→ **Stated goal**
Sum up the newsletter excerpt below in three sentences.
*** Quoted passage ***
For molecular dynamics simulations with 17 million atoms using a cutoff
of 44.5 angstrom, a sustained performance of 185 TFLOPS has been obtained.
This is a performance after conversion to the corresponding value on a
general-purpose computer.  The actual FLOPS value was 370 TFLOPS, however,
it should be halved since in the MDGRAPE system an action and its reaction
are calculated doubly.  The efficiency of hardware usage has already
reached 45 % for the simulation.  This achivement was done by a team in
RIKEN and Intel K. K. including former Komaba GRAPE Yard members, Tetsu
Narumi, Yousuke Ohno, and Makoto Taiji.  The paper is available at
http://sc06.supercomputing.org/schedule/event_detail.php?evid=5197

4---------4---------4---------4---------4---------4---------4---------4

 WINTER SCHOOL FOR N-BODY SIMULATIONS AT NAOJ, TOKYO

The Center for Computational Astrophysics, at the National Astronomical
Observatory of Japan will hold a three-day school for graduate students 
and post-docs on N-body simulations during March 6-8 at the Tokyo Mitaka
campus.  The school covers the basics of stellar dynamics, algorithms
for integration of ordinary differential equations, and the practice of
collisionless N-body codes with GRAPE-7.  Lecturers include Jun Makino,
Eiichiro Kokubo, Hiroshi Daisaka, etc.

5---------5---------5---------5---------5---------5---------5---------5

 GRAPE CLUSTERS IN HEIDELBERG, ROCHESTER, AMSTERDAM AND KIEV

The GRAPE clusters in Heidelberg and Rochester (see GRAPE newsletter 
Vol. 7) have been successfully used to demonstrate a possible new path 
to bridge the so-called final parsec problem and bring supermassive
binary black holes in a few hundred million years close enough together 
to trigger a relativistic coalescence (see Berczik, Merritt & Spurzem
2006, ApJ 642, L21).  For such simulations a sustained speed of 3.2
Tflop/s (of a peak of 4 Tflop/s) has been achieved with 4 million
particles in a direct $N$-body simulation.  This is again a demonstration
of the extremely efficient use of silicon in GRAPE as compared to general
purpose CPUs (where such simulations typically only reach some 5-10% of
the peak speed).  The code used (called phi-GRAPE) was written by Peter
Berczik (in C) and Stefan Harfst (in Fortran) and is in the public domain
at  ftp://ftp.ari.uni-heidelberg.de/pub/staff/berczik/phi-GRAPE-C/ .
*** Information shown ***
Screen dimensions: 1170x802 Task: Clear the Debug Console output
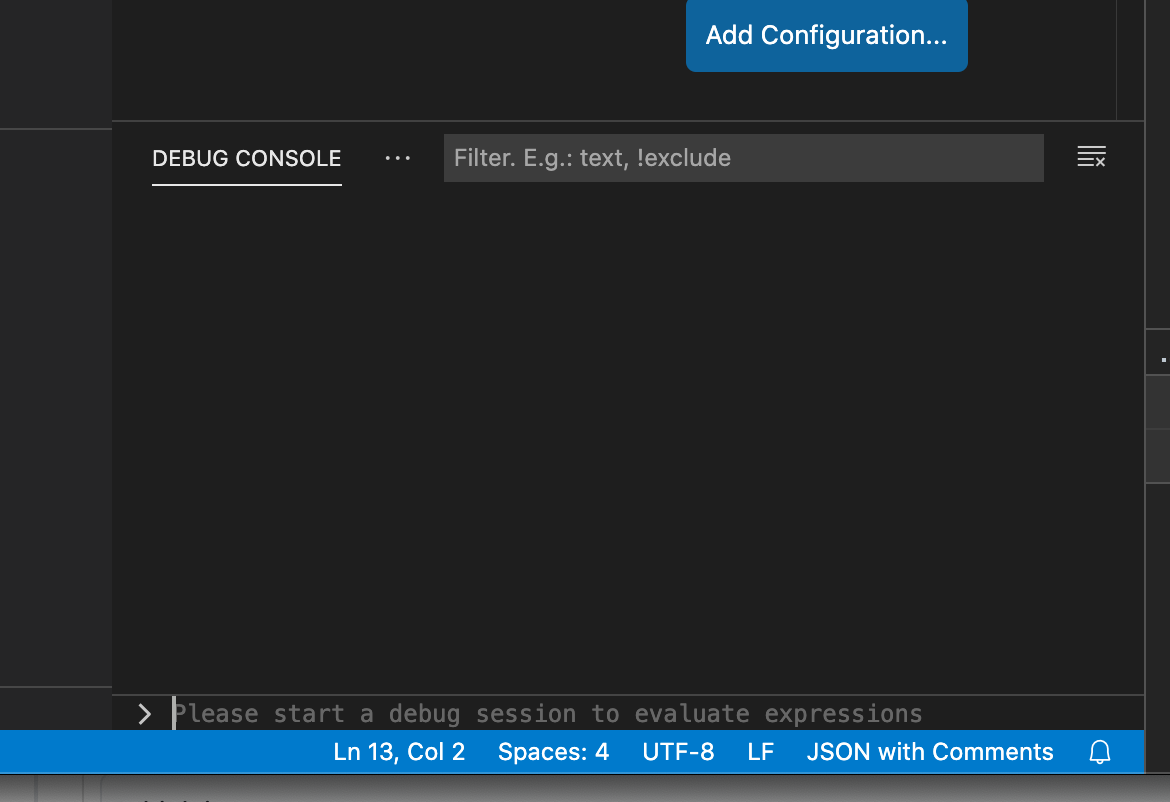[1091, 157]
***
*** Information shown ***
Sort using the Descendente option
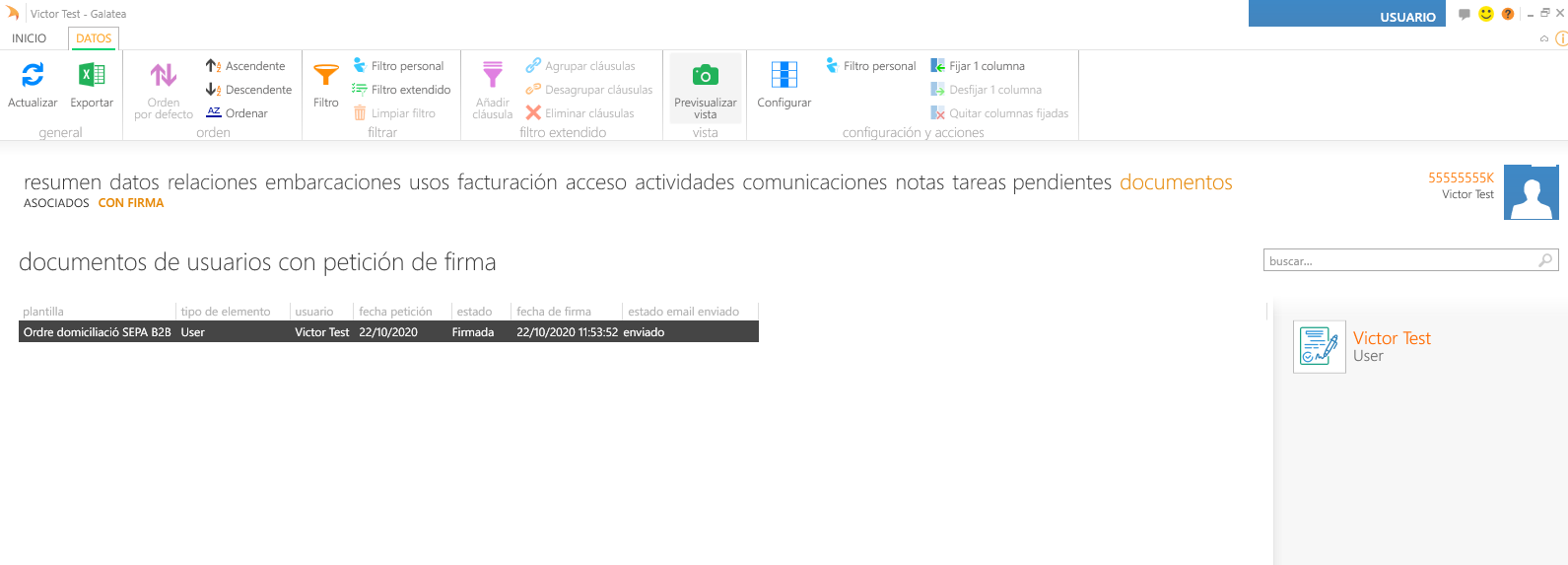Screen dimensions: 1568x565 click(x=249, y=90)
***
→ **Response to the task**
A team from RIKEN and Intel K. K. obtained a sustained 185 TFLOPS, after conversion to the corresponding general-purpose value, for molecular dynamics simulations with 17 million atoms, and the hardware efficiency reached 45%. The Center for Computational Astrophysics at the National Astronomical Observatory of Japan will hold a three-day school on N-body simulations for graduate students and post-docs on March 6-8 at the Tokyo Mitaka campus. The GRAPE clusters in Heidelberg and Rochester were used to demonstrate a possible new path to bridge the final parsec problem for supermassive binary black holes, sustaining 3.2 Tflop/s of a 4 Tflop/s peak with 4 million particles using the public-domain phi-GRAPE code.